Morales v. Greensboro Contracting Corp. (Lawyers Weekly No. 12-16-0003, 12 pp.) (Cheri Beasley, J.) Appealed from the Industrial Commission. N.C. App. Unpub. Click here for the full-text opinion.
Holding: Even though an insurance agent failed to carry out the insured employer’s instruction to cancel its workers’ compensation policy with the Cincinnati Casualty Co., since the employer’s letter made it clear that the employer intended to cancel the policy effective Aug. 1, 2005, and since Cincinnati retroactively canceled the policy once it learned of the cancellation, the parties’ intentions control.

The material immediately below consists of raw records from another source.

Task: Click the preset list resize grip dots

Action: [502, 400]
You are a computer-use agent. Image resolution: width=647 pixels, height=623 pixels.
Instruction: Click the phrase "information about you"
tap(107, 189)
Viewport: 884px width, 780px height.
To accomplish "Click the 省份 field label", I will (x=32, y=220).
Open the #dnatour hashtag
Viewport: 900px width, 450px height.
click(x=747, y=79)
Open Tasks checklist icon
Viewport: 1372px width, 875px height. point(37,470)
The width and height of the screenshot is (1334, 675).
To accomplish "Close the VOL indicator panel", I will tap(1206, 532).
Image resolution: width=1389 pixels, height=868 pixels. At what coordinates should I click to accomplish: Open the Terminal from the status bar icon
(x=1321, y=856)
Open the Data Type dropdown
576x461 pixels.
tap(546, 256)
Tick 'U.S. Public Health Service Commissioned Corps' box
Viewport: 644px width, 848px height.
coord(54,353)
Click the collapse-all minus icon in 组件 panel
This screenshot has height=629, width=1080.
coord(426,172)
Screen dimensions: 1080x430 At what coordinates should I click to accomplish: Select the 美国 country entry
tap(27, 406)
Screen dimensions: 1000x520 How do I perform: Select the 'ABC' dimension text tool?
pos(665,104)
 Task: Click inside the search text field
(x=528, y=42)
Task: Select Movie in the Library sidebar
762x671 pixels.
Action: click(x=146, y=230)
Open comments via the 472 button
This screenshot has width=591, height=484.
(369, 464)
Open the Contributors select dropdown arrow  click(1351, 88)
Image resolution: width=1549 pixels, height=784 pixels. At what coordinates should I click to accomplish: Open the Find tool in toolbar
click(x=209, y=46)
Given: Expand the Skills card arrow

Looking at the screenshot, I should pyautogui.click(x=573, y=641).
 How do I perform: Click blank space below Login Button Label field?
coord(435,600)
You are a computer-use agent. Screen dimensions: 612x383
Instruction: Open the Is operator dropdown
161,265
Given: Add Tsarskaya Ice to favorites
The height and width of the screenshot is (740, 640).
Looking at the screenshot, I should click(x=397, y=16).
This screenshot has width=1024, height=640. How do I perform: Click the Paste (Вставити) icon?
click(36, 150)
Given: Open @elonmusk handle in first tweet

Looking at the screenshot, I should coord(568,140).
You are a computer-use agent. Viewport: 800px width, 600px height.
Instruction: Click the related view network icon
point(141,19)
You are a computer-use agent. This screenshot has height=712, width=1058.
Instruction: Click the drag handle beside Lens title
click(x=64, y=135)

The employer’s new insurer is not entitled to contribution from Cincinnati.
We reverse the Industrial Commission’s ruling in favor of the new insurer.
Plaintiff was seriously injured while working for the defendant-employer on Aug. 5, 2005. The employer’s new insurer has paid all the benefits due to plaintiff.
The Commission ruled that the employer’s attempted cancellation of its Cincinnati workers’ compensation policy was ineffective, so the Commission required Cincinnati to pay contribution to the employer’s new insurer.
The agency agreement between insurance agency Senn Dunn Marsh and Roland (Dunn) and Cincinnati did not give Dunn express authority to cancel insurance contracts.
In general, one who is authorized or employed to procure insurance does not thereby acquire any authority to cancel the policies after they are procured.
The defendant-employer’s owner and president, Robert Isner, delivered a written cancellation to Dunn. Although cancellation may have exceeded Dunn’s actual express authority under the agency agreement, Isner believed that cancellation was within the scope of Dunn’s authority. Moreover, Cincinnati, when it received actual knowledge of the written cancellation, accepted Isner’s cancellation as valid even though Dunn did not have express authority to cancel contracts. Cincinnati thus approved an extension of Dunn’s authority.
Although Dunn acted without express authority to cancel, all parties involved in the contract believed Dunn had authority to cancel the policy and the principal, Cincinnati, approved the cancellation. Therefore, we hold that Dunn acted within the scope of its employment when it accepted the cancellation from Isner.
We conclude that Isner’s Aug. 1, 2005 notice to Dunn was imputed to Cincinnati, the principal.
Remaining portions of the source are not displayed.